EXERCISE DETAILS: In the post on Col. Frank Bagyenda Kaka, which publication carried the interview in which Kaka admits he faces a fight for survival?

Wednesday, 15 July 2020

Candidates for the ICC in Museveni’s neo-liberal repressive state: Col. Frank Bagyenda Kaka’s Crimes Against humanity




 Col Kaka Bagyenda

Why the man who confessed to Killing AIGP Andrew Felix Kaweesa is still working in ISO?

https://chimpreports.com/exclusive-rasta-rwogamutyarize-arrested-by-cmi-in-iso-safe-house-raid/    


Col. Frank Bagyenda Kaka

Colonel Kaka’s grim crimes 

  https://observer.ug/news/headlines/65662-colonel-kaka-s-grim-crimes

In this article, we track the bold and subtle Kaka led ISO actions that have spilled into public view –defying the once taken-for-granted governmental norms, which ultimately triggered court orders and public outcries from lawyers, parliamentarians, journalists.

The CMI raid on safe houses last Thursday surprised many but also signalled that Kaka now has a big fight for survival on his hands with higher forces probably fed up or rattled by his methods of work. And Kaka admits as much in a Sunday Vision interview. He claims he is being fought by elements within security circles opposed to his love for the truth.

[Pixel coordinate grounding data]
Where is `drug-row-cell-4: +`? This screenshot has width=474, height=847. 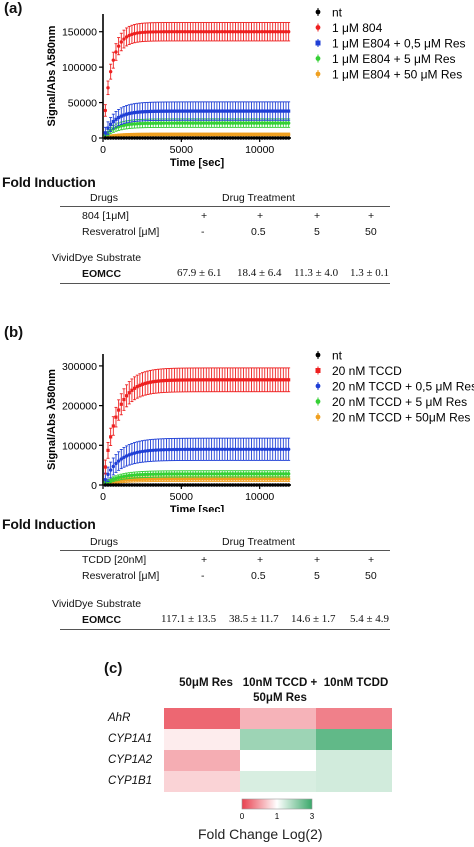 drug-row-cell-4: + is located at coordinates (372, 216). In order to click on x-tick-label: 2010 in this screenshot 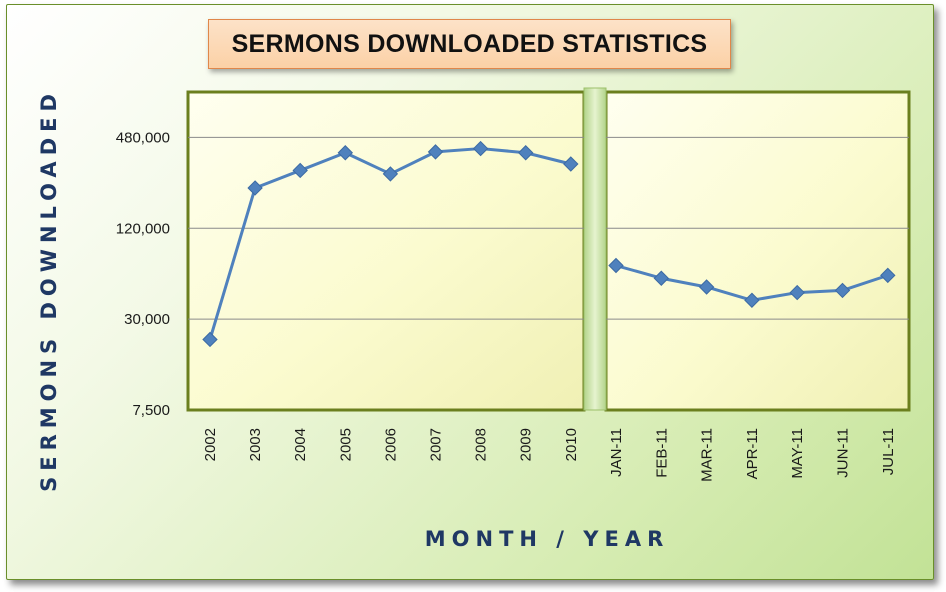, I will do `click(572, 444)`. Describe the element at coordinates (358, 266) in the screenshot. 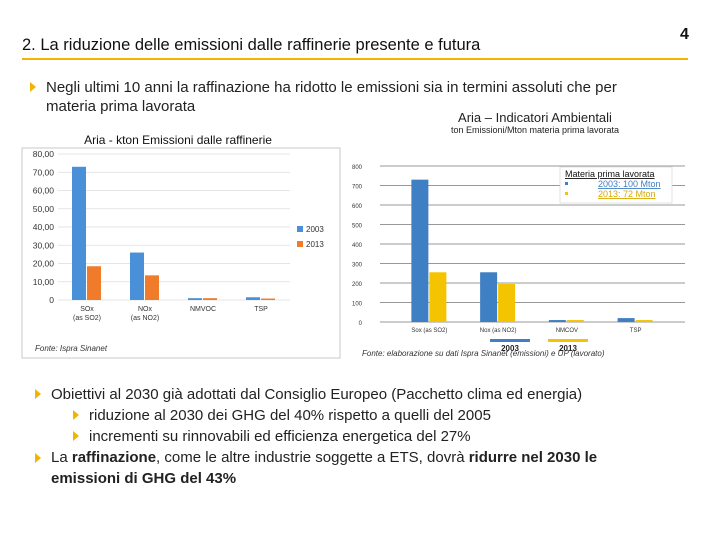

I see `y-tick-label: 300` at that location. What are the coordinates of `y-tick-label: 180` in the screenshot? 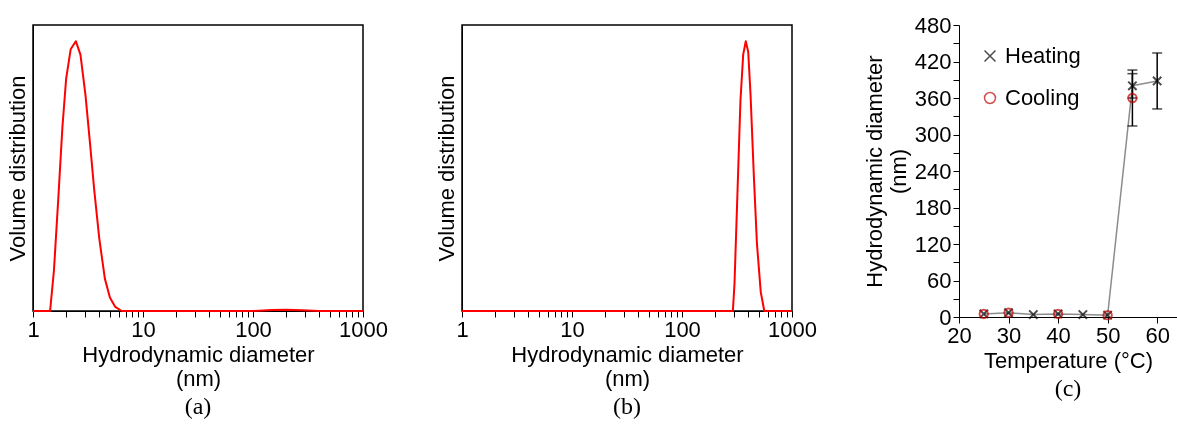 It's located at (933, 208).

OUTPUT FOR THIS TASK: Sunday Vision